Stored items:
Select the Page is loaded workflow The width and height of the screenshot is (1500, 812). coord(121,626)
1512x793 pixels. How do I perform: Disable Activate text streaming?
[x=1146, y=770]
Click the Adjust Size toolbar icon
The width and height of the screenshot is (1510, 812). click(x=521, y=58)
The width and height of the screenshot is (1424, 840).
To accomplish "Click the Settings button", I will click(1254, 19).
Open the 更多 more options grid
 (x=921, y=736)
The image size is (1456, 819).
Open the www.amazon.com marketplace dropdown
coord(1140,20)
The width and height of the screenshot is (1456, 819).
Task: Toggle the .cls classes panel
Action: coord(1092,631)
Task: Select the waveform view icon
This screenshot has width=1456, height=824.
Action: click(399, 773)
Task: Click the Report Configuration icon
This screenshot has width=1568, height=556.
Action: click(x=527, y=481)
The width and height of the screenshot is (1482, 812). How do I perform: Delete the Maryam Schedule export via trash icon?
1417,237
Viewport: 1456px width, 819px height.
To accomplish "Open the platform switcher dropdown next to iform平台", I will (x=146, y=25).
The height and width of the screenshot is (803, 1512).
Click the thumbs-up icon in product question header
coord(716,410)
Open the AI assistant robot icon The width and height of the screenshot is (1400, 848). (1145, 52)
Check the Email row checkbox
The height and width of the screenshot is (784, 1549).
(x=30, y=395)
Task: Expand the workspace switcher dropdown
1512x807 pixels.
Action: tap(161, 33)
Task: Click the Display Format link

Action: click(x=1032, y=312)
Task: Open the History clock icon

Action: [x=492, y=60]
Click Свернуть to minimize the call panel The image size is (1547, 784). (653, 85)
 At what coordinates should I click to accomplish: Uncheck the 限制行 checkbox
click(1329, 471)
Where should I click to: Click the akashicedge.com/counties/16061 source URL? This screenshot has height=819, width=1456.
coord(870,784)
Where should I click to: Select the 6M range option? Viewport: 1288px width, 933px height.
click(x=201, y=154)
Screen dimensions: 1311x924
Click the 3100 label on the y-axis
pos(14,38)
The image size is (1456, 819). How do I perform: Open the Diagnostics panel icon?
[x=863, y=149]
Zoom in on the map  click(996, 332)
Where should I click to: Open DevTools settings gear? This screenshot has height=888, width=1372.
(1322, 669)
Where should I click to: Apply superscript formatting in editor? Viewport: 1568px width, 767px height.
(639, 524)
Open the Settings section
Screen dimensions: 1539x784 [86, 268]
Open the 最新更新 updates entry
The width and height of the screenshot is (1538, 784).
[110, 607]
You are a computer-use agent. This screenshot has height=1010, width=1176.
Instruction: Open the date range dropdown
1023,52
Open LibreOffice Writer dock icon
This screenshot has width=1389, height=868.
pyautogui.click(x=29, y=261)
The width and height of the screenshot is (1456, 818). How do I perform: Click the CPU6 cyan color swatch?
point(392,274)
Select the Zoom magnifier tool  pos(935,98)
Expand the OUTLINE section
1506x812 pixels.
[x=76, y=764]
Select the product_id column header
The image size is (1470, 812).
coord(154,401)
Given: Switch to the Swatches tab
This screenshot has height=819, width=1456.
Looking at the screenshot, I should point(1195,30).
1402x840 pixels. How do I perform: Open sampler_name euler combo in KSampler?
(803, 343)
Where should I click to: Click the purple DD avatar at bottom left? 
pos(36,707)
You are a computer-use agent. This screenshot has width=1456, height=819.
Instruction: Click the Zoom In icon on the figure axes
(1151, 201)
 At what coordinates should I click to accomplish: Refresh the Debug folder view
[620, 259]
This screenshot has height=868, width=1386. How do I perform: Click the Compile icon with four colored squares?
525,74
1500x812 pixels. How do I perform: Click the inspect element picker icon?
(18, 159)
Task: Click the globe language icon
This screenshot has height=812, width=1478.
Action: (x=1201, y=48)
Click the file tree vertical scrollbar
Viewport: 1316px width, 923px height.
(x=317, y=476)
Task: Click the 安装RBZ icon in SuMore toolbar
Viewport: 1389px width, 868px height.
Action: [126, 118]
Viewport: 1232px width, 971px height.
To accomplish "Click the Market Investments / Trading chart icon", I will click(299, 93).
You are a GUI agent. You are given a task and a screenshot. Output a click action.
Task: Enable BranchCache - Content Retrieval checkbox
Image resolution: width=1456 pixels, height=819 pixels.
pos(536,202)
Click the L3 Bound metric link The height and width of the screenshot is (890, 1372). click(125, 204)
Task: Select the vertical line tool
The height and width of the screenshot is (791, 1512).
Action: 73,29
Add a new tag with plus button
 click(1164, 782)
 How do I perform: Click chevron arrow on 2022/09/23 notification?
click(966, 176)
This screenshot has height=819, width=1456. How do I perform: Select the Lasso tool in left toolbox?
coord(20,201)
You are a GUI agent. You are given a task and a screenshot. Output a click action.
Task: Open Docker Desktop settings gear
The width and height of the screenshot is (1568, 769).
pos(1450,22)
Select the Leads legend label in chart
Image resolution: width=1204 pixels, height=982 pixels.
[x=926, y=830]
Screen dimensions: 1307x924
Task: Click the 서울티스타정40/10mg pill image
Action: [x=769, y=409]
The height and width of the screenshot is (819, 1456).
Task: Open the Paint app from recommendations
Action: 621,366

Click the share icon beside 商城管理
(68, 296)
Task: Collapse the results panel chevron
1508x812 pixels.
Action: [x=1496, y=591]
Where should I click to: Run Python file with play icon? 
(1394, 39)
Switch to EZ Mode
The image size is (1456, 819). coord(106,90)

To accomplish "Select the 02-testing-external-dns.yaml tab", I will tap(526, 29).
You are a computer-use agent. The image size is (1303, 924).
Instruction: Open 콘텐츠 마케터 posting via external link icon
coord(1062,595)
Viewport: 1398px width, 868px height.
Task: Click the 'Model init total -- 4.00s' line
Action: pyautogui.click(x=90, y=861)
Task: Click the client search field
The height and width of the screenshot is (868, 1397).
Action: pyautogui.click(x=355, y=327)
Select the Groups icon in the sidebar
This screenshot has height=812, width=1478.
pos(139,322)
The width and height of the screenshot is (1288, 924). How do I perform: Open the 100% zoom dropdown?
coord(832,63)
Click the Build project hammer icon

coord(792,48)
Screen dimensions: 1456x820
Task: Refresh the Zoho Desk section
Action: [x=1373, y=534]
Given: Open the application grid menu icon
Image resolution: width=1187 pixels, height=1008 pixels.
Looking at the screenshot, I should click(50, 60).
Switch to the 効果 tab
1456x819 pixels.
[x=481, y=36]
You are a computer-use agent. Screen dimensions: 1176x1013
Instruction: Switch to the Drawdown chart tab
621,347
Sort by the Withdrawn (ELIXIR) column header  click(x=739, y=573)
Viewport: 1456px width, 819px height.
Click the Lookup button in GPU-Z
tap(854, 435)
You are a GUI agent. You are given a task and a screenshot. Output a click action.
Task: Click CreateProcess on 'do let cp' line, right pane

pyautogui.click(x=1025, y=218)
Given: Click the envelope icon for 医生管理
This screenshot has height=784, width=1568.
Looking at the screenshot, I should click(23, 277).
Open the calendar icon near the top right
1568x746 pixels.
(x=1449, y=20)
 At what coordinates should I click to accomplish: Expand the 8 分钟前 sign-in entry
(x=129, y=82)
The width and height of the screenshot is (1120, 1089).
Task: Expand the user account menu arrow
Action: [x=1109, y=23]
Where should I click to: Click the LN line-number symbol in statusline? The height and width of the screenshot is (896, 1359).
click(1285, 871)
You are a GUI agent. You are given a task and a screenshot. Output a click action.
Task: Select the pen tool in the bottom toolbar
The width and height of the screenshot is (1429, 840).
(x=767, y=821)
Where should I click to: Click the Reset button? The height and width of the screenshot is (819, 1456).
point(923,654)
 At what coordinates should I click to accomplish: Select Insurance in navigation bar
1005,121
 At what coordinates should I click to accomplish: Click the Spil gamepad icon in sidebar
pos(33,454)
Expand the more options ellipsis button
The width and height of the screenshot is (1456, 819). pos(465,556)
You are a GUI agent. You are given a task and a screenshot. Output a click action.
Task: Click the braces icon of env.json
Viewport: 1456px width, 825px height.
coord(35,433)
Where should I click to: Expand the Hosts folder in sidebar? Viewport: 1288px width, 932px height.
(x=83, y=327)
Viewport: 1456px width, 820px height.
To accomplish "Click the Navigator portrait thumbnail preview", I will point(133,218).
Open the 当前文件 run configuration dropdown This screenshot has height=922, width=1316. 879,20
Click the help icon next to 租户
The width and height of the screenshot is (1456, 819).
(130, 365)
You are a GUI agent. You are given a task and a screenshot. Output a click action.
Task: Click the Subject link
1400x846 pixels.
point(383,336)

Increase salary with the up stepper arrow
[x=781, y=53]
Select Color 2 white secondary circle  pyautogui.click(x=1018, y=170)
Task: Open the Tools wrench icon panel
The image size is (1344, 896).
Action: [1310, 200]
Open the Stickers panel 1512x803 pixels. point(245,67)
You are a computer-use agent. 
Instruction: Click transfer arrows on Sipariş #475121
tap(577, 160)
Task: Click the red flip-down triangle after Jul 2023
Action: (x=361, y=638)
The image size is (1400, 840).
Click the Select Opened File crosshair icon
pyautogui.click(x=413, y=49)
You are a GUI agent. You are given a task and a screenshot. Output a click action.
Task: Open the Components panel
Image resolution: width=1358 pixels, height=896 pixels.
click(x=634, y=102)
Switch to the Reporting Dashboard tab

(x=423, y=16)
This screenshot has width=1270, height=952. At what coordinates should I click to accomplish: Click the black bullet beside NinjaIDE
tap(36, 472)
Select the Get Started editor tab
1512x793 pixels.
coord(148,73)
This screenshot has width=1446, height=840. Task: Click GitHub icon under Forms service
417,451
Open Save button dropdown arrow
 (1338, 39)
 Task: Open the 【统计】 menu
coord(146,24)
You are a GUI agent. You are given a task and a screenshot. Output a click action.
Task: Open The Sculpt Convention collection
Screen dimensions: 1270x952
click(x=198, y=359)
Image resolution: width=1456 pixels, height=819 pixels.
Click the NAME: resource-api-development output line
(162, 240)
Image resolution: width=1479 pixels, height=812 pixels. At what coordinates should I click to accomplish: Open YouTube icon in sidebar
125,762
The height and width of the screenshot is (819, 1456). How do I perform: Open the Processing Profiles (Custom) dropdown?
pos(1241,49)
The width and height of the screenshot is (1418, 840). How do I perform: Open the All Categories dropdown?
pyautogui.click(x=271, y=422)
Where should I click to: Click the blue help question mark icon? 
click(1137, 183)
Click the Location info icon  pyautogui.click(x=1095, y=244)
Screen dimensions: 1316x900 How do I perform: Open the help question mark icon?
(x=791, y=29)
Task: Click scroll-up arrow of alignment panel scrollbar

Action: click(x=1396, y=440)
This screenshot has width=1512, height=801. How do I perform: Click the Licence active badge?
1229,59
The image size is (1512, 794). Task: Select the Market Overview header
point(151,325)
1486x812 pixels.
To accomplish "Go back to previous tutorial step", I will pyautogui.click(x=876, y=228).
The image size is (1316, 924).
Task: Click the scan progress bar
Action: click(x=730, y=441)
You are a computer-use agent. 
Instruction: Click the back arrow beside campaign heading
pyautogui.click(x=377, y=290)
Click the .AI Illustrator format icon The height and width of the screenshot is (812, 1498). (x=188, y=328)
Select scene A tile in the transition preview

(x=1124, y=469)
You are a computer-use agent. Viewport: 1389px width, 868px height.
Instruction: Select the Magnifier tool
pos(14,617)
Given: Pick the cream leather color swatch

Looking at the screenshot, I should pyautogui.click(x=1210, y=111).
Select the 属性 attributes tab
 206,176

### Task description
Which lines in the records above contain the string "computer"? Copy them.

### Exercise response
You are a computer-use agent. This screenshot has height=1010, width=1176.
You are a computer-use agent. This screenshot has width=1456, height=819.
You are a computer-use agent. The image size is (1303, 924).
You are a computer-use agent. Screen dimensions: 1176x1013
You are a computer-use agent. 
You are a computer-use agent. 
You are a computer-use agent. Viewport: 1389px width, 868px height.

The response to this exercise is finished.